Feature Alignment: Rethinking Efficient Active Learning via Proxy in the Context of Pre-trained Models (TMLR 2024)
Accept by TMLR, https://openreview.net/forum?id=PNcgJMJcdl
Official code implementation for efficient active learning method, ASVP.
This code supports various sample selection and model training combinations, such as (1) Standard active learning via fine-tuning (FT) / linear-probing then fine-tuning (LP-FT): fine-tuning the pre-trained model at each active learning iteration; (2) SVPp (Selection via proxy based on pre-trained features): selecting samples via proxy model (MLP classifier with pre-trained features inputs) during all active learning iterations, after that fine-tuning model and evaluating it; (3) ASVP (aligned selection via proxy): initially, the pre-trained features are used as inputs for proxy model, an indictor based on LogME and/or PED is used to detect if the pre-computed feature is needed to update. If yes, fine-tuning the pre-trained model and updating pre-computed features. After active learning finishes, fine-tuning the pre-trained model to evaluate the final performance.
What can we expect?
(1) Standard active learning: Good AL performance, i.e. label efficiency, while long AL sampling time especially for large-scale model.

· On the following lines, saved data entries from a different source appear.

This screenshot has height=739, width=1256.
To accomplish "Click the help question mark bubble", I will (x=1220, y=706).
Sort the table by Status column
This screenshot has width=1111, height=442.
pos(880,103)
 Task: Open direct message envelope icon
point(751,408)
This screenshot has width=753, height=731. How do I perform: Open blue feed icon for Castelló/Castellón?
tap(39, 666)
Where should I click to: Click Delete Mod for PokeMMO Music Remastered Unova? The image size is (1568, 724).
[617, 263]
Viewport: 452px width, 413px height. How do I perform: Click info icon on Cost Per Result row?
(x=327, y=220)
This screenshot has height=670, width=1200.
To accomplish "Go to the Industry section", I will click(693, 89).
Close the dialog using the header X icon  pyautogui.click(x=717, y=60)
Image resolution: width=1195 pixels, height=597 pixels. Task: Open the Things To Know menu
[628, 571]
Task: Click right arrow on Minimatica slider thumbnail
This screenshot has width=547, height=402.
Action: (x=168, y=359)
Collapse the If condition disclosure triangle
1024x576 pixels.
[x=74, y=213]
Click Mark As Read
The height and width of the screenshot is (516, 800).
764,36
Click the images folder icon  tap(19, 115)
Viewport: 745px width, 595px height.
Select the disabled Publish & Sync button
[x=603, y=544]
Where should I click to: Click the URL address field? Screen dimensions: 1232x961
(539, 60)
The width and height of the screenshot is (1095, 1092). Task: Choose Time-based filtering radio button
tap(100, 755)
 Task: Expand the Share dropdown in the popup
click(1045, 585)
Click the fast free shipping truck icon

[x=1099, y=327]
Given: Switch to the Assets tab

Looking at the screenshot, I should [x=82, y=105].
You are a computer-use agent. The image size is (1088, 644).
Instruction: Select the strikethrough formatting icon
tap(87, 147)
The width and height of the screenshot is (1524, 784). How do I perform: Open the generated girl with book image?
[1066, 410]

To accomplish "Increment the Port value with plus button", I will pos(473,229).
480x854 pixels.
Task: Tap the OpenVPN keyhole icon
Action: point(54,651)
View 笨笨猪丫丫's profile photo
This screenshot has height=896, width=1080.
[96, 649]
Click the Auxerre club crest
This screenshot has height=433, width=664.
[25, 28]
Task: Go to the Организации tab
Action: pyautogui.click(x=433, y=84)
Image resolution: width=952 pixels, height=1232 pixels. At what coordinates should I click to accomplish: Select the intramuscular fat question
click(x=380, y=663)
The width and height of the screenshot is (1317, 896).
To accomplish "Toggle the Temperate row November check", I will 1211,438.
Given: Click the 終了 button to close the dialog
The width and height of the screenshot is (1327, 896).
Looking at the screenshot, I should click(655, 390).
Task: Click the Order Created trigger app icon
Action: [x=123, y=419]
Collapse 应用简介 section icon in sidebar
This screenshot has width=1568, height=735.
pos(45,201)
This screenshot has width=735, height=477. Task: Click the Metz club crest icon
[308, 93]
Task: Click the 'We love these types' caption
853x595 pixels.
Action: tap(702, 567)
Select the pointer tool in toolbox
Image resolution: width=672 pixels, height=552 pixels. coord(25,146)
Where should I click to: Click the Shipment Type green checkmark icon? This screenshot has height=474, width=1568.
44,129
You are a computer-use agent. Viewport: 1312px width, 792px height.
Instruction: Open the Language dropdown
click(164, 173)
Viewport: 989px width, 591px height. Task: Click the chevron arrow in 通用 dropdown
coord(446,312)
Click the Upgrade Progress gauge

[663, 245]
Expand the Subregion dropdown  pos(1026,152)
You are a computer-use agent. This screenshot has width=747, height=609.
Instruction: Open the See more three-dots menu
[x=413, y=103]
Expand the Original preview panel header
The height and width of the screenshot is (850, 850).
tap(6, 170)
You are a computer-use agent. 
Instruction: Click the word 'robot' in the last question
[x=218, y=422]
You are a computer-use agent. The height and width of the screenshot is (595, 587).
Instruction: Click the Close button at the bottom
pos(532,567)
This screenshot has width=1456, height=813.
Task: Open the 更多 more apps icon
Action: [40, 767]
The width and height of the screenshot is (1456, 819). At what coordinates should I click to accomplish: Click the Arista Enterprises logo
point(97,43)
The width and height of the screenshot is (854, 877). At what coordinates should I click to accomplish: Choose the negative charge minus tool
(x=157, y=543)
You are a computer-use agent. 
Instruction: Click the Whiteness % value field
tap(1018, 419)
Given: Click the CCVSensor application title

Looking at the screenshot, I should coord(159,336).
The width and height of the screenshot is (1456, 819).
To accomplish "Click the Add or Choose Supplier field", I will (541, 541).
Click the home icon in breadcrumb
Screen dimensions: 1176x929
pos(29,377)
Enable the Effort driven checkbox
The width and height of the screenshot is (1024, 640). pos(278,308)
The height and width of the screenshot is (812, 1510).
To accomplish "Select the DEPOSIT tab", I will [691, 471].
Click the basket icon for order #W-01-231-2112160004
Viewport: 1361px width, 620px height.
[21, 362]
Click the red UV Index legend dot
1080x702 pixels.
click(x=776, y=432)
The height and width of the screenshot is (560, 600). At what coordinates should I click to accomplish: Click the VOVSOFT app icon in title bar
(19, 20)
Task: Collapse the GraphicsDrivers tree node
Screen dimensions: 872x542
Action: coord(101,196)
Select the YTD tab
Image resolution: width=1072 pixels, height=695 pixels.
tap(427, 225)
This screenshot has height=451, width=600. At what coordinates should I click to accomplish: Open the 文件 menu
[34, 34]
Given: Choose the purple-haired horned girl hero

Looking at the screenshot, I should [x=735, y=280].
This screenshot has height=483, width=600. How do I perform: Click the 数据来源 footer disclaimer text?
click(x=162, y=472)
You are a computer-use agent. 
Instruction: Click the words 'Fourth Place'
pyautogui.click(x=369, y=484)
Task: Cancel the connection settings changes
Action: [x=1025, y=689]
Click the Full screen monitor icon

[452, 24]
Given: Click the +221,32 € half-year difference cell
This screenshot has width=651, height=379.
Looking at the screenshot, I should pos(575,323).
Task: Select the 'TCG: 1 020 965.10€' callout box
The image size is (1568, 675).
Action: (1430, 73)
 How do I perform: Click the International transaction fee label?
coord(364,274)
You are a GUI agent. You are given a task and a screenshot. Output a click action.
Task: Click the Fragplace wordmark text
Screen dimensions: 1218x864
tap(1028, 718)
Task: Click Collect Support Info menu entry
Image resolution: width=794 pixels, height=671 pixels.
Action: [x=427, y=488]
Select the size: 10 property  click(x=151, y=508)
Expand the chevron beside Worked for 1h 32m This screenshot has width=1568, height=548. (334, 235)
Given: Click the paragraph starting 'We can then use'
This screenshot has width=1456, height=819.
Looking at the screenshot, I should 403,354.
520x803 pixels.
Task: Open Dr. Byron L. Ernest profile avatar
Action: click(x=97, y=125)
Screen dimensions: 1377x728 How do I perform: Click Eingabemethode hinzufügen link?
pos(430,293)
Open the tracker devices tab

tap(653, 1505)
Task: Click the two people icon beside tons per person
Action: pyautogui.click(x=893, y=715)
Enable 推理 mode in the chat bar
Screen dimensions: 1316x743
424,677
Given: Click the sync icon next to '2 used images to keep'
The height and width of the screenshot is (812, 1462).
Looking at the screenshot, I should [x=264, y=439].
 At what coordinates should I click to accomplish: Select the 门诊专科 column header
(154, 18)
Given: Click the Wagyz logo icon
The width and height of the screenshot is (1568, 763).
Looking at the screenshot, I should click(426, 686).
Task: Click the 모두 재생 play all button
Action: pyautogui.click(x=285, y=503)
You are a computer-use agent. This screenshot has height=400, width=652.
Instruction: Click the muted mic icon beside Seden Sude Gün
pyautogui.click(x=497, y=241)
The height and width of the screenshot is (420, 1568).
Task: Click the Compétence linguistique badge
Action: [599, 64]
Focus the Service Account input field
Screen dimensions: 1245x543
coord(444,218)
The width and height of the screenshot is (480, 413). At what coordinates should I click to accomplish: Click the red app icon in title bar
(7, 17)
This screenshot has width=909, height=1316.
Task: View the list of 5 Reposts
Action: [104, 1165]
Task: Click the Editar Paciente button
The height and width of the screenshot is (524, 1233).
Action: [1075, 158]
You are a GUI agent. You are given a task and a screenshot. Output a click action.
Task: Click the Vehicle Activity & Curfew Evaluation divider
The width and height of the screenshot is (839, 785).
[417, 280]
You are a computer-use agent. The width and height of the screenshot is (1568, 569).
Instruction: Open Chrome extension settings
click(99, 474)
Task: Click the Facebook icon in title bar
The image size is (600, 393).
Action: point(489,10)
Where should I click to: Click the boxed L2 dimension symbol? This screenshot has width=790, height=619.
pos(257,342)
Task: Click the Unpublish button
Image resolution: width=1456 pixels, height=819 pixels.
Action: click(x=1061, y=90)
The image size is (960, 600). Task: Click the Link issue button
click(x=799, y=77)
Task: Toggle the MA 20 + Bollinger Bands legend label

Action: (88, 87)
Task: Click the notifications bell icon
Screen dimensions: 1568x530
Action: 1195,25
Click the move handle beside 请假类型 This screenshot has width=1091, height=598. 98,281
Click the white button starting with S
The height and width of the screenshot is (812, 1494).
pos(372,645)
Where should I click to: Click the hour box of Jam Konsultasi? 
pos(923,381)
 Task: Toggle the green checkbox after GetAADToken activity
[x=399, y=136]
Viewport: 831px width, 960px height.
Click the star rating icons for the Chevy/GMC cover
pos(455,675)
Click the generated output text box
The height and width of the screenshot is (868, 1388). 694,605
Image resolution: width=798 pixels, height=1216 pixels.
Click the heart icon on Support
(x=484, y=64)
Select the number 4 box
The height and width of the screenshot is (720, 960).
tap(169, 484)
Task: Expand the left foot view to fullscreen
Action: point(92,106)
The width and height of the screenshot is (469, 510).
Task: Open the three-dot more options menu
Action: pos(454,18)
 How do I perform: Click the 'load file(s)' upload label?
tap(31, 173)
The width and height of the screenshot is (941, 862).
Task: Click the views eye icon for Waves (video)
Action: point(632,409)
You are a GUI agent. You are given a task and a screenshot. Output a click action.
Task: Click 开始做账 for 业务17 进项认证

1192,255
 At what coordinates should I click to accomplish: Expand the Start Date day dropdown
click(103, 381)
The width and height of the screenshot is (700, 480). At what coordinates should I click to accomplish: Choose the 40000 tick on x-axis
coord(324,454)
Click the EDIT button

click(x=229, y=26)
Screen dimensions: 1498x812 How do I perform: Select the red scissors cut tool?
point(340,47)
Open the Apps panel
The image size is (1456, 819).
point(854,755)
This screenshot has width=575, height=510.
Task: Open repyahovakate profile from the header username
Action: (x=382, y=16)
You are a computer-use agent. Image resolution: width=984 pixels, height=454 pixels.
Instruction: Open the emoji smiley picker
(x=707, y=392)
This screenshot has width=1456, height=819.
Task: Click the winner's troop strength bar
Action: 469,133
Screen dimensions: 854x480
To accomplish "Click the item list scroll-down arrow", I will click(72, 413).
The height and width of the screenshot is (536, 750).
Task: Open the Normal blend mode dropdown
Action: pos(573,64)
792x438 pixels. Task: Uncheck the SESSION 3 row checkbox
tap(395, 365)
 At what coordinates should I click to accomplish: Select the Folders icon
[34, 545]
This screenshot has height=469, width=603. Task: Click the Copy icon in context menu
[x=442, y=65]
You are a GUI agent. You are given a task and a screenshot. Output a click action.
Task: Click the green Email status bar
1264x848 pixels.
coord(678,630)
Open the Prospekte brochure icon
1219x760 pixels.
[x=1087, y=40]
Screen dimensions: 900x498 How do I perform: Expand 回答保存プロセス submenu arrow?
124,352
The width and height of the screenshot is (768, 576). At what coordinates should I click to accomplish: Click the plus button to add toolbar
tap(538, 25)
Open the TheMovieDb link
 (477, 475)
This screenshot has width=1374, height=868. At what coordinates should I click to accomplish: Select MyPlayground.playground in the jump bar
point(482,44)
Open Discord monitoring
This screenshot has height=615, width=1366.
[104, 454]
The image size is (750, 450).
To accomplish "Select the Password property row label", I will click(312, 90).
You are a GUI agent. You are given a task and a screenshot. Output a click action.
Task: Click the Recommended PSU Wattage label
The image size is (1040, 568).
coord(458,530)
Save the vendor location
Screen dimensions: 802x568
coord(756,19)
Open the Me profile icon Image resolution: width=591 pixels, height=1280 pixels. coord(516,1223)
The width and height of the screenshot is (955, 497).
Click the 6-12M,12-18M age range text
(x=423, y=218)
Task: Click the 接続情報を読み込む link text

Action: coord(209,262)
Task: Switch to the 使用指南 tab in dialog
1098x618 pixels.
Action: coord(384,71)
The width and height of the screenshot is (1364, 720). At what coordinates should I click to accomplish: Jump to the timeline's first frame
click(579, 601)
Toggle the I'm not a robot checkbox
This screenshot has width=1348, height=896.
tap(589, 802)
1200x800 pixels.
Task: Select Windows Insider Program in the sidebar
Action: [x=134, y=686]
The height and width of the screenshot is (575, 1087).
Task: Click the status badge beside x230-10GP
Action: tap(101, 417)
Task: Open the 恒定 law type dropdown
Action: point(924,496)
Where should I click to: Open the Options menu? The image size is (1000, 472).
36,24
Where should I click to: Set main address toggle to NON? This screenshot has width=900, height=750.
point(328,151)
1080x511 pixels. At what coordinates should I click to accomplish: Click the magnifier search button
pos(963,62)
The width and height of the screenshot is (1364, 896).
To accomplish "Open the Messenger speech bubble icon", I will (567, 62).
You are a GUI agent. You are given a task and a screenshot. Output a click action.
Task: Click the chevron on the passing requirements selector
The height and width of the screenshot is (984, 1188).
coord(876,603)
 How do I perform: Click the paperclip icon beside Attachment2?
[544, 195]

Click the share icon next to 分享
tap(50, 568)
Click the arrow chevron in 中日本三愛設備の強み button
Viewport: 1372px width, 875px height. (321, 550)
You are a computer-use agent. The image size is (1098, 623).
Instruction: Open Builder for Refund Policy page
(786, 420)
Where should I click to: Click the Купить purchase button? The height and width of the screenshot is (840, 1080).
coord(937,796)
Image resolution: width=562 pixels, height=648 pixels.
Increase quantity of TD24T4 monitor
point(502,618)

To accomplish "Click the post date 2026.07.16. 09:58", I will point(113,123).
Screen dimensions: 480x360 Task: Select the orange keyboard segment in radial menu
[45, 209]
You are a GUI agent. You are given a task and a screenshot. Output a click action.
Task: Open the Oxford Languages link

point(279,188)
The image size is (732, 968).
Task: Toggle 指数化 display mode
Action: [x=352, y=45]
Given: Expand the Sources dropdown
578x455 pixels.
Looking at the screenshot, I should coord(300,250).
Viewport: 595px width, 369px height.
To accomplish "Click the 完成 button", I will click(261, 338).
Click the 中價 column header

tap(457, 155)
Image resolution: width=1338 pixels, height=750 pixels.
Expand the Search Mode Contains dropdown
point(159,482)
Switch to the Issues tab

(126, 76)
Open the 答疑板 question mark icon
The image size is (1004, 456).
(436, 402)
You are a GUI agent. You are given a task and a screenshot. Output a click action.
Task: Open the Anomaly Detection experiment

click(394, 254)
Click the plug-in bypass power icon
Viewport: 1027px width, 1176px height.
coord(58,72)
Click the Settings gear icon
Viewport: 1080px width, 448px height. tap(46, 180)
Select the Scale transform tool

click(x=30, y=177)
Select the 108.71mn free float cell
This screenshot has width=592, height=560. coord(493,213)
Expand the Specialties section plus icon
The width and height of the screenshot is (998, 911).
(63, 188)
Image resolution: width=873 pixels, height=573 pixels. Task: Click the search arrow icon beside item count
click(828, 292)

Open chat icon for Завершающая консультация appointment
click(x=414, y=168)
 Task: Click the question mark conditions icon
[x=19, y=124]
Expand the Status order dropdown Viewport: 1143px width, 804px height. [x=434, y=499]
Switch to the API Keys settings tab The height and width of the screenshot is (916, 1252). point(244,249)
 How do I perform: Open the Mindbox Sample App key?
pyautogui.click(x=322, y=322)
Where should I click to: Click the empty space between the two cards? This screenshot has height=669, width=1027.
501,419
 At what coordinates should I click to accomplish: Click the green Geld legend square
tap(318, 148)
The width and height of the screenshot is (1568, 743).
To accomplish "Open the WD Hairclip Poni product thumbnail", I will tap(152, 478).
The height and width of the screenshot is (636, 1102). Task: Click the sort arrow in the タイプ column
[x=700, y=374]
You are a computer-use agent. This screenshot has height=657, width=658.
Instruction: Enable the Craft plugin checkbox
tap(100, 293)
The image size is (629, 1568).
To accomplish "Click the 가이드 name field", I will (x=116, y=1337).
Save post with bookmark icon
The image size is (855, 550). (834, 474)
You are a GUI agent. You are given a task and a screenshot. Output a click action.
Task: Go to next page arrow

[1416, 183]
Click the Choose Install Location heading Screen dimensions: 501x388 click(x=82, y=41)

(2) SVP: moderate AL performance, while fast AL sampling
(3) ASVP: keep AL performance with (1) and increase marginal AL sampling time compared with (2).
Environment: PyTorch and torchvision. We have tested on version of 1.8.0, but the other versions should also be working.
Pre-trained models: the checkpoint of ResNet-50 pre-trained via BYOL-EMAN can be found at https://github.com/amazon-science/exponential-moving-average-normalization. This code also supports CLIP pre-trained models.
We provide 3 example scripts in the scripts folder for (1) standard AL (FT), (2) SVPp, and (3) ASVP on ImageNet, other scripts will be released soon.